Friday, November 30, 2012

Chromebook Ubuntu


Google’s Chromebook is a web-only device that looks like a laptop but acts like a web browser… I'm sure you've seen ads for them - they've been blitzing the airwaves and magazine ads with their $249 laptop.

Several other companies besides Google manufacture them, but to say they haven’t taken off would be an understatement.  They're actually kind of cool, but I think they're ahead of their time by a couple of years.

I signed up for one of the early pre-production Chromebooks, the Cr-48, and used it for a couple of months.  But since everything it does is on the web, there was no off-line access, and useful software was rather sparse at the time, I wasn’t able to use it for much other than browsing and Google Apps. 

Recently, there have been some upgrades to make it more useful, but I still couldn't easily get it to run a VDI client to connect to work, so it just sat on a shelf getting periodic software upgrades and not doing much else.

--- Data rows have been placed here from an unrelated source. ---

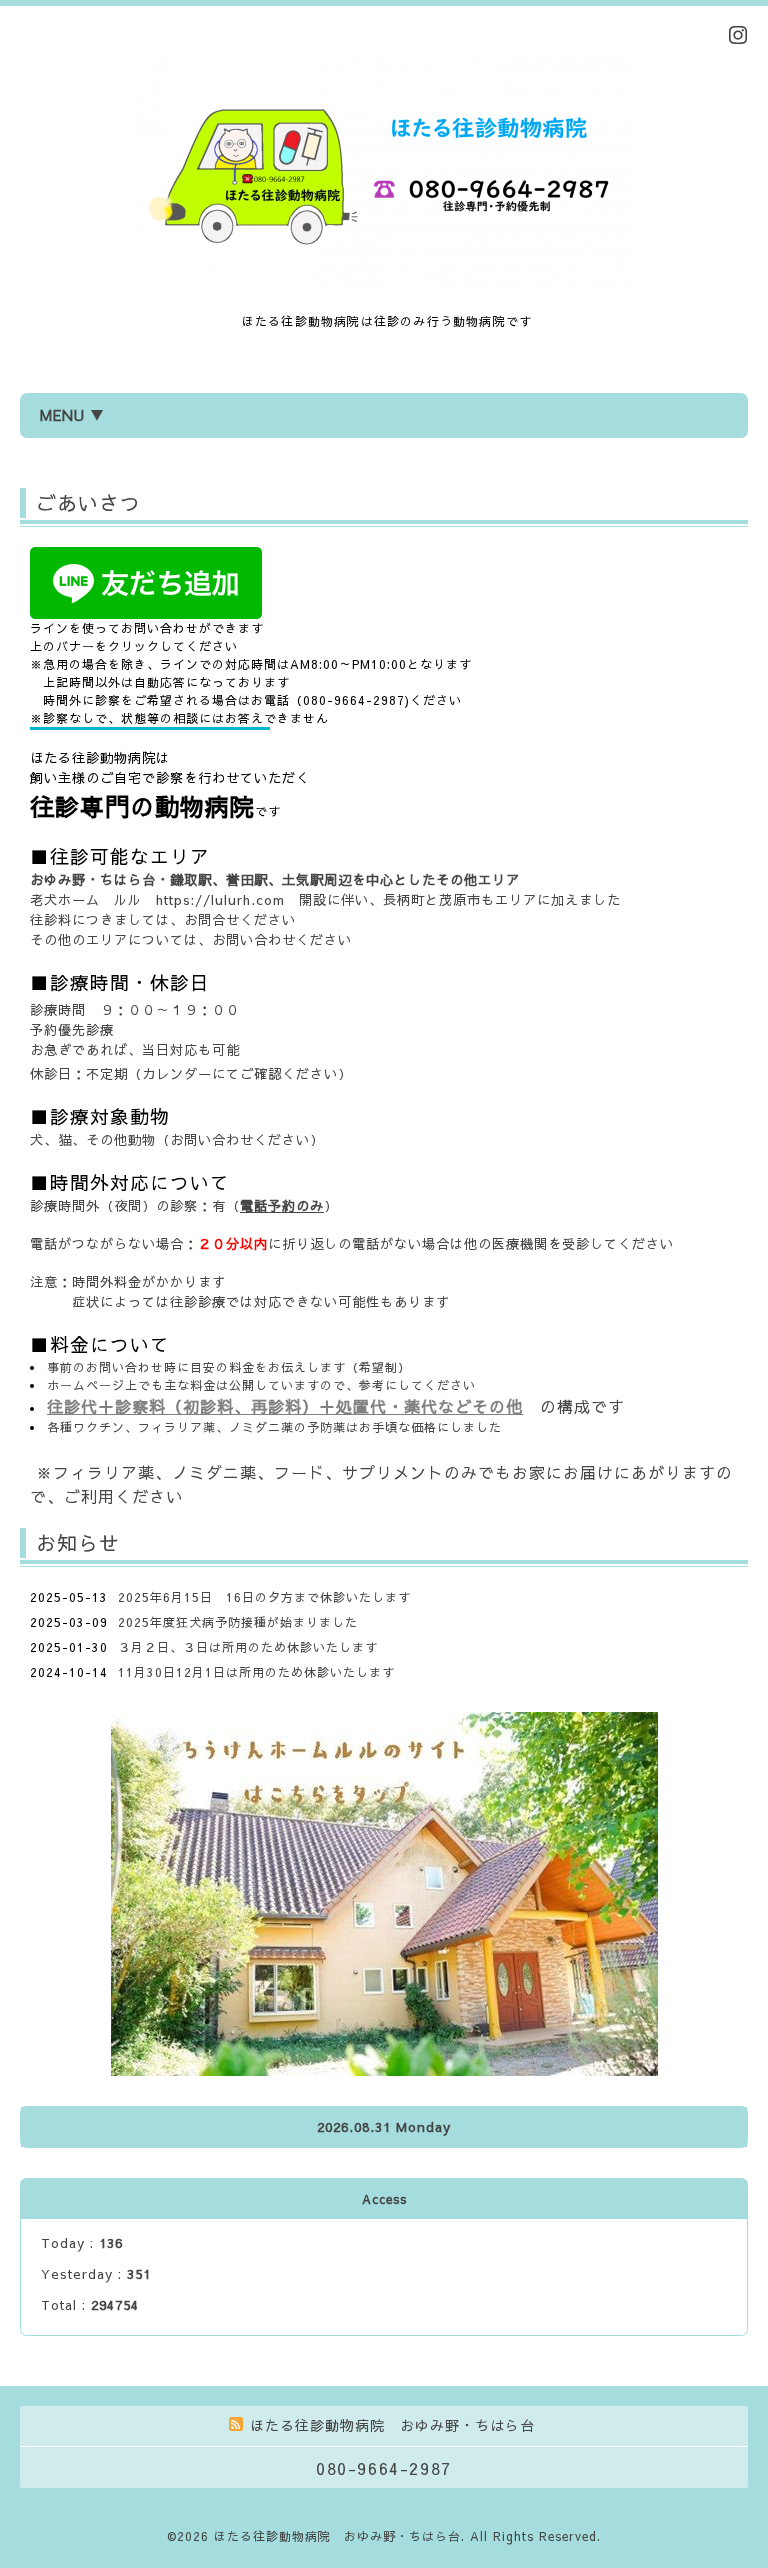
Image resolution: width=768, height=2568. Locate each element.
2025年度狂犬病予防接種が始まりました (238, 1622)
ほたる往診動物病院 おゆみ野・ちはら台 (337, 2536)
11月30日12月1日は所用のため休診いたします (256, 1672)
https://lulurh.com (220, 899)
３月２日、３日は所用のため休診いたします (248, 1647)
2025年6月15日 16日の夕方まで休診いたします (264, 1597)
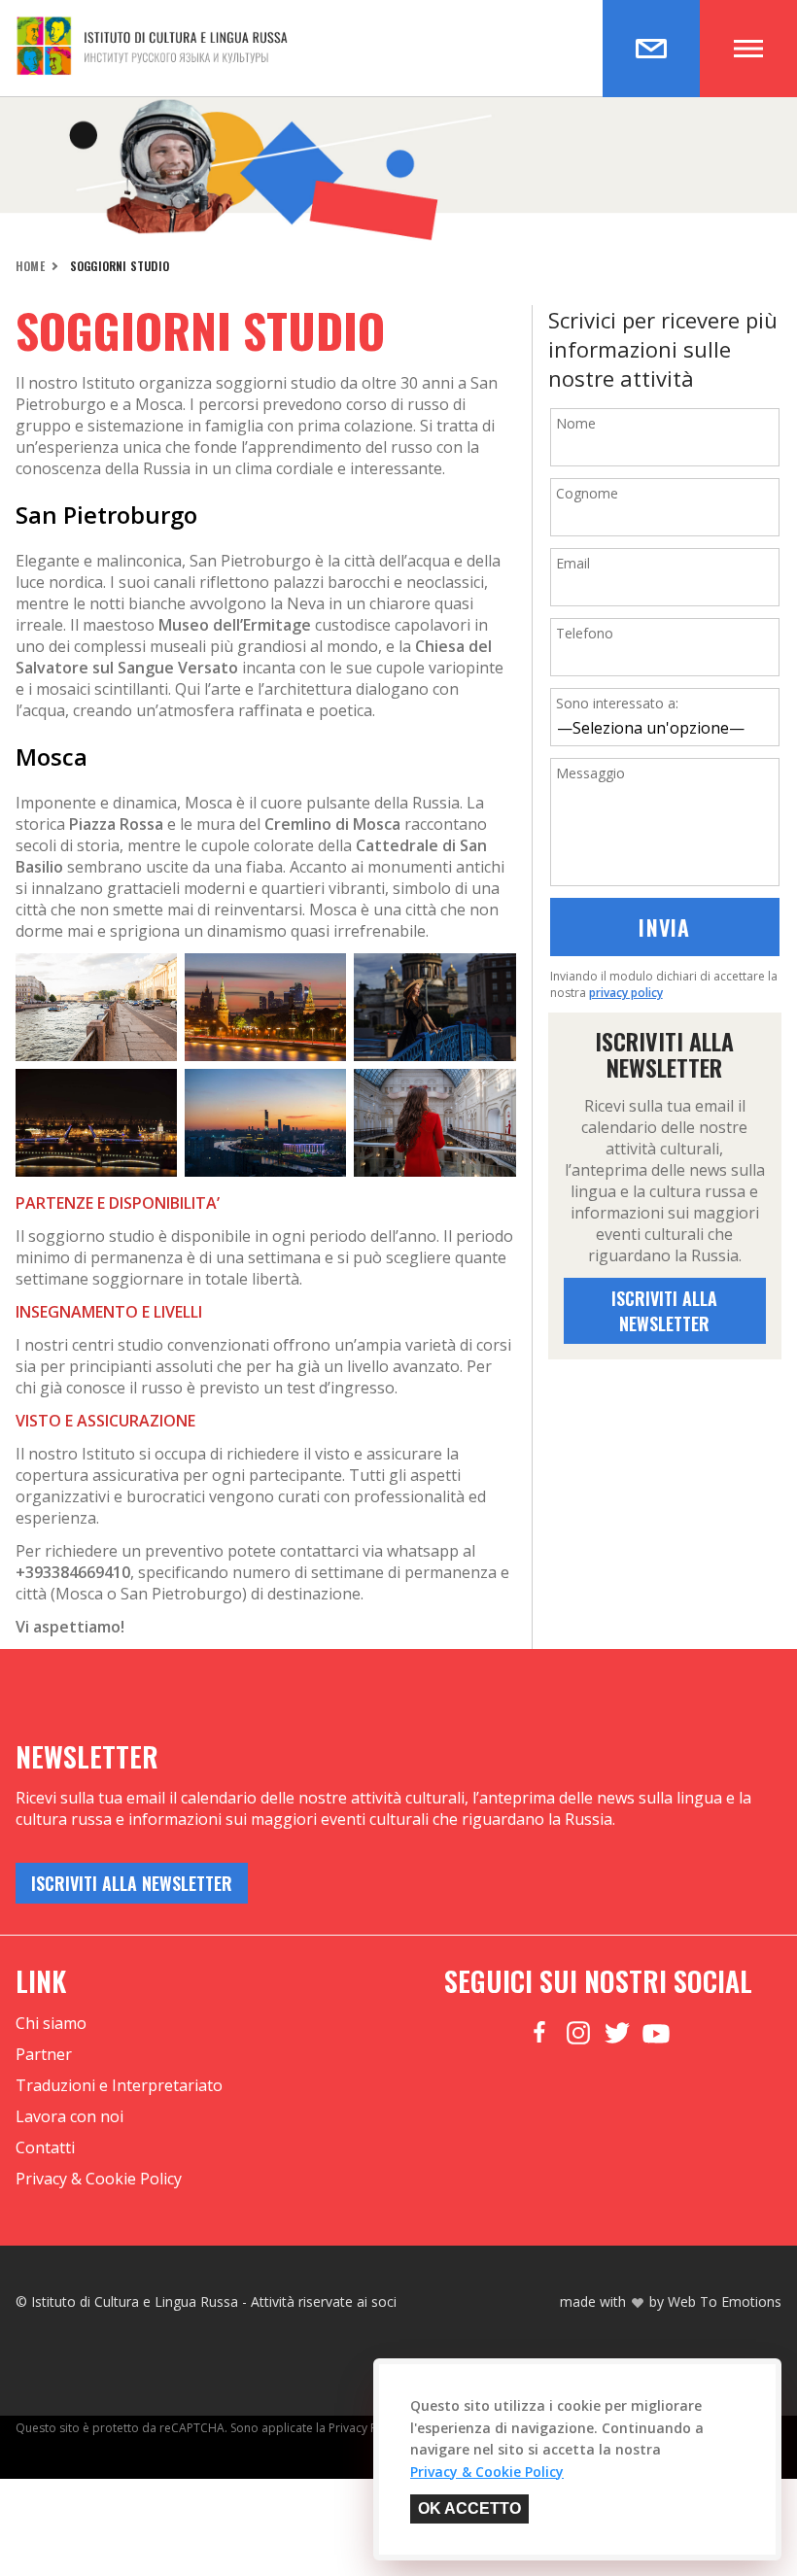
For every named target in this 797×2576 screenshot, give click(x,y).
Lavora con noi (69, 2116)
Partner (44, 2054)
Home (30, 266)
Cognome (587, 493)
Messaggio (590, 773)
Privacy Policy (365, 2428)
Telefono (584, 633)
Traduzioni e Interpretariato (119, 2085)
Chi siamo (51, 2023)
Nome (576, 423)
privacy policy (626, 992)
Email (573, 563)
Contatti (45, 2147)
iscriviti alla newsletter (664, 1311)
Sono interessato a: (617, 703)
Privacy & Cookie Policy (99, 2178)
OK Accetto (469, 2508)
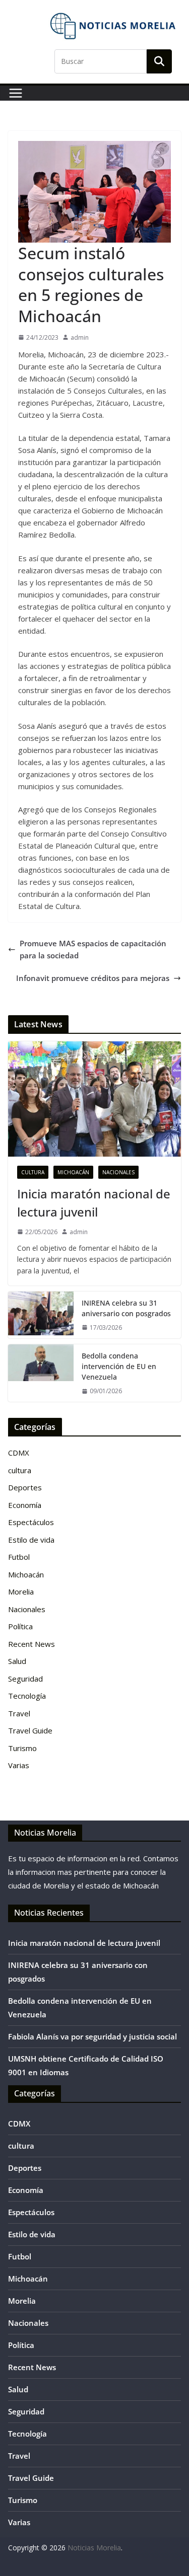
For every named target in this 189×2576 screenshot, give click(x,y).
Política (20, 1626)
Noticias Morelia (94, 2547)
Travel (19, 1713)
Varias (18, 1765)
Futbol (19, 1557)
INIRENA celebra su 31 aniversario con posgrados (126, 1308)
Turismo (22, 1748)
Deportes (25, 1487)
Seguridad (25, 1679)
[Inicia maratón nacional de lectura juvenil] (94, 1098)
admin (80, 337)
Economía (24, 1505)
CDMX (18, 1453)
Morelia (21, 1591)
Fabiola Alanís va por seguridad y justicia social (92, 2036)
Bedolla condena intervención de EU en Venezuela (119, 1366)
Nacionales (118, 1172)
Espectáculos (31, 1522)
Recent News (31, 1644)
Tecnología (27, 1696)
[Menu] (15, 93)
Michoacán (73, 1172)
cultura (32, 1172)
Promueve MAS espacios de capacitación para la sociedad (93, 949)
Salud (17, 1661)
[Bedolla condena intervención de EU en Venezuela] (41, 1373)
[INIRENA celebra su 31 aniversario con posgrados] (41, 1315)
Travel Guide (30, 1730)
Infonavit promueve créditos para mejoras (92, 978)
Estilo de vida (31, 1540)
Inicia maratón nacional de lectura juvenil (93, 1202)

That is until a couple of weeks ago.  Jay Lee ported a version of Ubuntu to the Chromebook that he calls ChrUbuntu.  

I loaded it on the Cr-48 and it works great.  I did upgrade the SSD to 64GB from the 16GB that it came with it, and burned a new BIOS.   Performance is just fine - Linux doesn't need much - and it makes a fine laptop...  

Since it can run a Chrome browser, it can do everything that a Chromebook can do (along with everything that Linux can do!)  I use SSH and a VNC client to connect to the Equiso Android PC and the Raspberry Pi.  I loaded VMWare View Open client on it and now I'm able to connect to my VDI desktop at work. Very cool.

I think if I were in the market for a new laptop today, I'd get one of the inexpensive Chromebooks and load Ubuntu on it...

Would you use a "browser only" PC?  How cheap would it have to be to entice you?